Start of Exercise data

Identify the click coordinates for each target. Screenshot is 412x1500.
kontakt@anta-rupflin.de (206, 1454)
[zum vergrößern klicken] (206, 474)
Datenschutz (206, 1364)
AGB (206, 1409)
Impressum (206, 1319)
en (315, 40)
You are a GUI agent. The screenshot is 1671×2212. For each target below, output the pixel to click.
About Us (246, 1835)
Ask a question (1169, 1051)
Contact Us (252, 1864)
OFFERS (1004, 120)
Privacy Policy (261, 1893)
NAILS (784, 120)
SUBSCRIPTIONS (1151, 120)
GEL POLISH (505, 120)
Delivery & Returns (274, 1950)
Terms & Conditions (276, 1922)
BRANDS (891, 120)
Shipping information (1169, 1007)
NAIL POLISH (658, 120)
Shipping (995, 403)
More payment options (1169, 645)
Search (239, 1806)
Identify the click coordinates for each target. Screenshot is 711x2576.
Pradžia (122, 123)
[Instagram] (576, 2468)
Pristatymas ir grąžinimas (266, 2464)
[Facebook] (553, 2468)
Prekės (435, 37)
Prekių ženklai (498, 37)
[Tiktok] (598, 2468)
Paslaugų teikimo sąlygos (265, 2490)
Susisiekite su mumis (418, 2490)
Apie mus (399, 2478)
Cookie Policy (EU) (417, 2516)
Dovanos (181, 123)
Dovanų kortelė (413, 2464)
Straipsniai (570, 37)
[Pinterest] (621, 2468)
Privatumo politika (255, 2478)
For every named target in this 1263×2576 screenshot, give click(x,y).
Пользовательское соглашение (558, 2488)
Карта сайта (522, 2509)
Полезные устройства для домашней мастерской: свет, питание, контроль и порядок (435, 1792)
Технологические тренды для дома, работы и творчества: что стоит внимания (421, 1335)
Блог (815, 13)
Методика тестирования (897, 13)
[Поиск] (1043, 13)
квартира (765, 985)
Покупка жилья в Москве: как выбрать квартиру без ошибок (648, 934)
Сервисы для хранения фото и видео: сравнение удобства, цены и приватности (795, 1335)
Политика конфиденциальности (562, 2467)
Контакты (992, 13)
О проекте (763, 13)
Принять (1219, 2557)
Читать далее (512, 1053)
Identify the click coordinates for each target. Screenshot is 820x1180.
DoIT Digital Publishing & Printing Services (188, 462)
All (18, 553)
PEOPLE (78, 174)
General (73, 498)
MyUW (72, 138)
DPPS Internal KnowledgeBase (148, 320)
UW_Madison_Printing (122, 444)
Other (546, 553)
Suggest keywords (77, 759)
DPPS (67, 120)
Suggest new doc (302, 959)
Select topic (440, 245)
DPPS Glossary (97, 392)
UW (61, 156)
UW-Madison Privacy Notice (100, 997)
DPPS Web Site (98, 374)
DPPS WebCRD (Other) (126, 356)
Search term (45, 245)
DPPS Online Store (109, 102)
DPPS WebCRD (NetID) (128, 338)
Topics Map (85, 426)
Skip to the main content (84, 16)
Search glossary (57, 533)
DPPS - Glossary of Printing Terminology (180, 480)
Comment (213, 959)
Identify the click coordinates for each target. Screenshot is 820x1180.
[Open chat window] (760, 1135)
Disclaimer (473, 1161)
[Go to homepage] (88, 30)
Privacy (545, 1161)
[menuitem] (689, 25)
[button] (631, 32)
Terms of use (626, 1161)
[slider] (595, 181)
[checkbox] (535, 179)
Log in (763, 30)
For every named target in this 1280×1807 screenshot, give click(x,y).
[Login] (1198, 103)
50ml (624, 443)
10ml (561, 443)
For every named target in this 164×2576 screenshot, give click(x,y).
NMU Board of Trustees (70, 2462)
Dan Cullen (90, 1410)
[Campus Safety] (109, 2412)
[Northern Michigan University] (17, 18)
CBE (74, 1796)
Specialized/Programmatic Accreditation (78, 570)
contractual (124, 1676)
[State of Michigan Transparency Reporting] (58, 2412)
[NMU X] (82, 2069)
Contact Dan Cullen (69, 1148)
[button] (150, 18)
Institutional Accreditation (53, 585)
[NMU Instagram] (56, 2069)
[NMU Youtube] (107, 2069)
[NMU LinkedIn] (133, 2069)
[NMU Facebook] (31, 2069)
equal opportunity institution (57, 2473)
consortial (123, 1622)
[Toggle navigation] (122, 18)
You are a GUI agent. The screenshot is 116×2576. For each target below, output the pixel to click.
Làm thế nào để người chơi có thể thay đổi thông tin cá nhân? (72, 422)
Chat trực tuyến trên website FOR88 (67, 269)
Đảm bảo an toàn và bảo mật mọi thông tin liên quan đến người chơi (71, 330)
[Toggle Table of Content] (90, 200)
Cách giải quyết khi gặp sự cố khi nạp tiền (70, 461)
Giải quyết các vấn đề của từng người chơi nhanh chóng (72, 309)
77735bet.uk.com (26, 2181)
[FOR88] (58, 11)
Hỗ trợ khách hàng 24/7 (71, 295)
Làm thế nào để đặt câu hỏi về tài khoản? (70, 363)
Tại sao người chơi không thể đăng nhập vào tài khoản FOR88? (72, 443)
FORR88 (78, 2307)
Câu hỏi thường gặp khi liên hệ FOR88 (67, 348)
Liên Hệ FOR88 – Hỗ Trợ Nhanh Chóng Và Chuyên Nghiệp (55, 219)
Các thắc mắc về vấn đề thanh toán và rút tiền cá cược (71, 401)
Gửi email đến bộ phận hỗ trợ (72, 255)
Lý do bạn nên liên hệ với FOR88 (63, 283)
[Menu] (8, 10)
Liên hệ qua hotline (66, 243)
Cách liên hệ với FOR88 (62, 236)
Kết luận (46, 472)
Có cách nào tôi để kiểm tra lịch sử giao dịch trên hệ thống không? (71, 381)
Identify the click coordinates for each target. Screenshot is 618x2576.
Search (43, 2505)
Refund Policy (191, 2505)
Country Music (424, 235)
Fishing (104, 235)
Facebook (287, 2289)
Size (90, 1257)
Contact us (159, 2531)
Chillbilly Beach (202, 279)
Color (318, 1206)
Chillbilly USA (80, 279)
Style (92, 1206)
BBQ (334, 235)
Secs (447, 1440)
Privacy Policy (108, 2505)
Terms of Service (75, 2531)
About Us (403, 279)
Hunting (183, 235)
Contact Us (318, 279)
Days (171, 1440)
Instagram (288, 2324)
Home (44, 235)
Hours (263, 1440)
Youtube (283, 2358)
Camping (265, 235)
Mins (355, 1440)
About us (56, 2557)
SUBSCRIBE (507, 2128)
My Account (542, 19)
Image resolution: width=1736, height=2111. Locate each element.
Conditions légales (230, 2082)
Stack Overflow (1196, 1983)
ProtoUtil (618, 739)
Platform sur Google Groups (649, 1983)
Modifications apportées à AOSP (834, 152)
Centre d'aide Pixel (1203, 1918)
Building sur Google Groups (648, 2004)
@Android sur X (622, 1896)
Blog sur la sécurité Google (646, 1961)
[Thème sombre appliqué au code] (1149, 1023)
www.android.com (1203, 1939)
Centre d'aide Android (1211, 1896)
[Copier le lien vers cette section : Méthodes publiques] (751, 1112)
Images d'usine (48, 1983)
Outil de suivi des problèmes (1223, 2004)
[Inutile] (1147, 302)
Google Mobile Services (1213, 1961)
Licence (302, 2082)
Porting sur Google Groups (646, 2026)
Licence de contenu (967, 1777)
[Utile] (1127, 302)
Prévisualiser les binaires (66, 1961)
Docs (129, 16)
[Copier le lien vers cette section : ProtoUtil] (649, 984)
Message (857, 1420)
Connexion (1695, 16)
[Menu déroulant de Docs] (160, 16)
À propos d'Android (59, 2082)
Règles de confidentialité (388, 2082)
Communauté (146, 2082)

End of Exercise data

Directions: Look back at the data above. Transcribe exactly the lines starting at the line that contains "Liên Hệ FOR88 –" and ending at the line that contains "À propos d'Android (59, 2082)".

Result of the exercise:
Liên Hệ FOR88 – Hỗ Trợ Nhanh Chóng Và Chuyên Nghiệp (55, 219)
Các thắc mắc về vấn đề thanh toán và rút tiền cá cược (71, 401)
Gửi email đến bộ phận hỗ trợ (72, 255)
Lý do bạn nên liên hệ với FOR88 (63, 283)
[Menu] (8, 10)
Liên hệ qua hotline (66, 243)
Cách liên hệ với FOR88 (62, 236)
Kết luận (46, 472)
Có cách nào tôi để kiểm tra lịch sử giao dịch trên hệ thống không? (71, 381)
Identify the click coordinates for each target. Screenshot is 618x2576.
Search (43, 2505)
Refund Policy (191, 2505)
Country Music (424, 235)
Fishing (104, 235)
Facebook (287, 2289)
Size (90, 1257)
Contact us (159, 2531)
Chillbilly Beach (202, 279)
Color (318, 1206)
Chillbilly USA (80, 279)
Style (92, 1206)
BBQ (334, 235)
Secs (447, 1440)
Privacy Policy (108, 2505)
Terms of Service (75, 2531)
About Us (403, 279)
Hunting (183, 235)
Contact Us (318, 279)
Days (171, 1440)
Instagram (288, 2324)
Home (44, 235)
Hours (263, 1440)
Youtube (283, 2358)
Camping (265, 235)
Mins (355, 1440)
About us (56, 2557)
SUBSCRIBE (507, 2128)
My Account (542, 19)
Image resolution: width=1736, height=2111. Locate each element.
Conditions légales (230, 2082)
Stack Overflow (1196, 1983)
ProtoUtil (618, 739)
Platform sur Google Groups (649, 1983)
Modifications apportées à AOSP (834, 152)
Centre d'aide Pixel (1203, 1918)
Building sur Google Groups (648, 2004)
@Android sur X (622, 1896)
Blog sur la sécurité Google (646, 1961)
[Thème sombre appliqué au code] (1149, 1023)
www.android.com (1203, 1939)
Centre d'aide Android (1211, 1896)
[Copier le lien vers cette section : Méthodes publiques] (751, 1112)
Images d'usine (48, 1983)
Outil de suivi des problèmes (1223, 2004)
[Inutile] (1147, 302)
Google Mobile Services (1213, 1961)
Licence (302, 2082)
Porting sur Google Groups (646, 2026)
Licence de contenu (967, 1777)
[Utile] (1127, 302)
Prévisualiser les binaires (66, 1961)
Docs (129, 16)
[Copier le lien vers cette section : ProtoUtil] (649, 984)
Message (857, 1420)
Connexion (1695, 16)
[Menu déroulant de Docs] (160, 16)
À propos d'Android (59, 2082)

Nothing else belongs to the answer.